The meeting crystallized for me why Audubon’s flyway system is such an important organizing tool for our work. To put it simply, what we do to support birds within the forests of Pennsylvania and Maryland is linked to what Vermont does, what New York does, what Virginia does, and so on (and let’s acknowledge that we need to also look at policies and work beyond our country’s borders). Birds need all of us to be united in our goals and working together across our manmade boundaries to create habitats that will sustain them on their semi-annual hemispheric journeys.

Yes, I knew all of this before this week’s meeting. But as is often the case, a single moment or a simple statement can bring further clarity.

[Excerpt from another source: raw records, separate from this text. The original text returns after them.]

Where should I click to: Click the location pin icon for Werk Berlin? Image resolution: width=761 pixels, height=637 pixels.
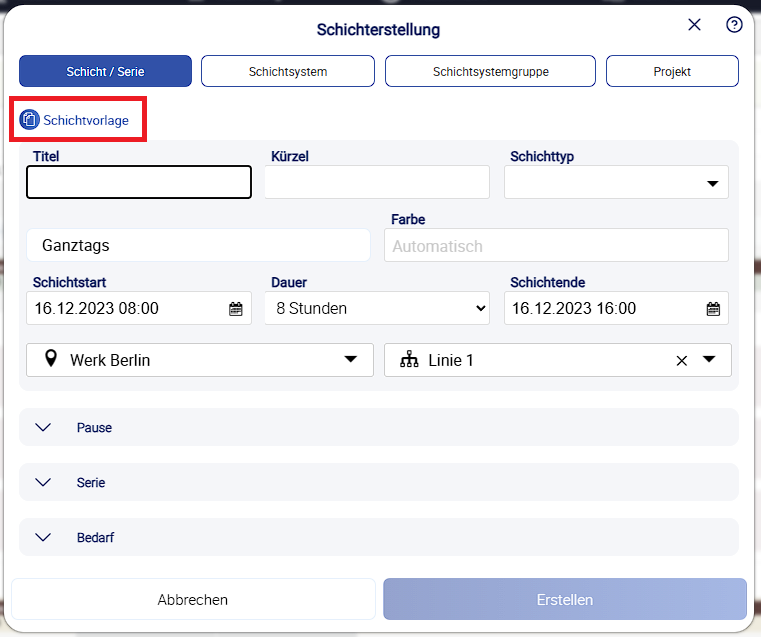[x=48, y=360]
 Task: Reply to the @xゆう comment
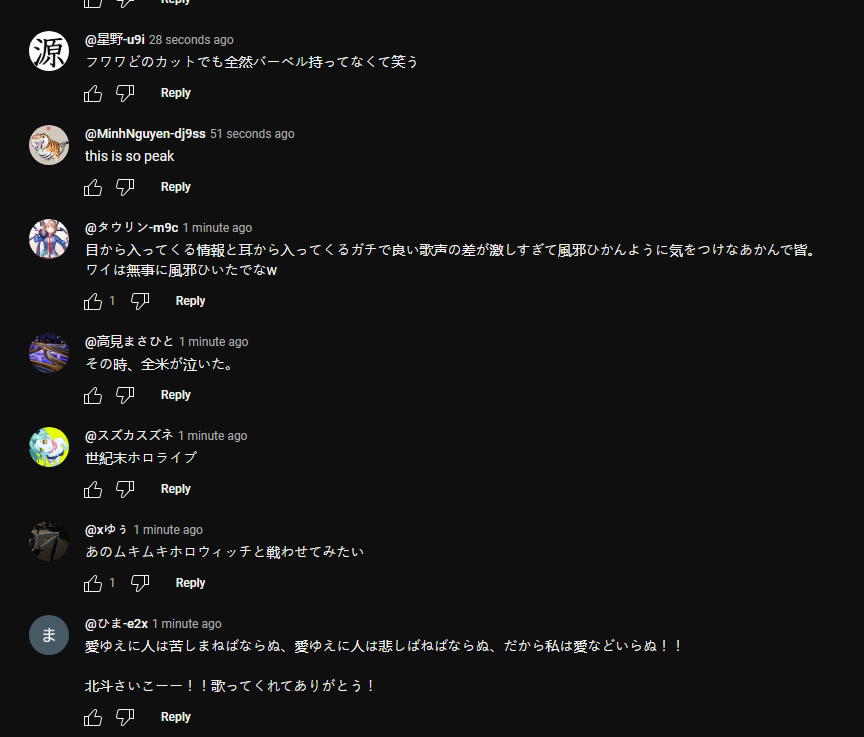pyautogui.click(x=190, y=583)
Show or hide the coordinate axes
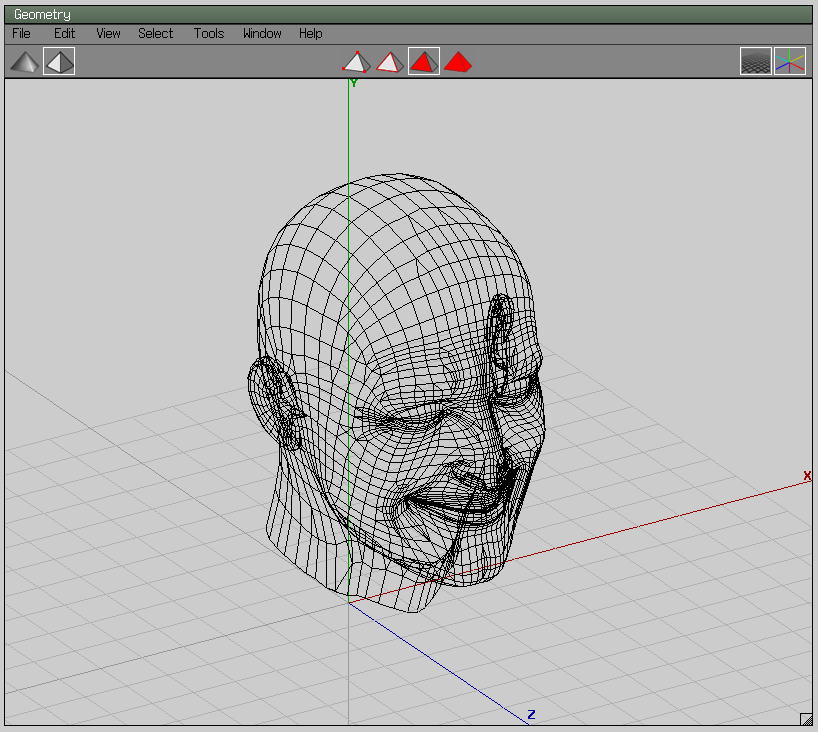 [789, 61]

As I look to the sky this fall, I will think about the wonderous journeys that the birds flying over my head have been on. I will see in my mind’s eye the forests that they have flown over, rested and fed in. And I will imagine what those forests might look like in ten or twenty years thanks to Audubon’s important work.

Suzanne Biemiller
Executive Director, Audubon Mid-Atlantic
Vice President, National Audubon Society
Cerulean Warbler. Photo: USDA/DJ McNeil
Ovenbird
Bird-Friendly Forestry Equals Sustainable Forestry
Pennsylvania forests provide important breeding, migratory stopover, and wintering habitat for more than 100 species of forest birds. A 2019 study found that birds of eastern forests declined by 17% in the last 50 years, making forest management vitally important, especially in a state such as Pennsylvania, which is more than 60% forested. To meet the needs of forest-breeding birds, Audubon Mid-Atlantic’s Healthy forest Program strives to create landscapes with diverse forest age classes and individual stands that have the structural diversity on which many species depend. As an added benefit, forests with age, structural, and species diversity are more resilient to climate change and sequester more carbon than unhealthy forests.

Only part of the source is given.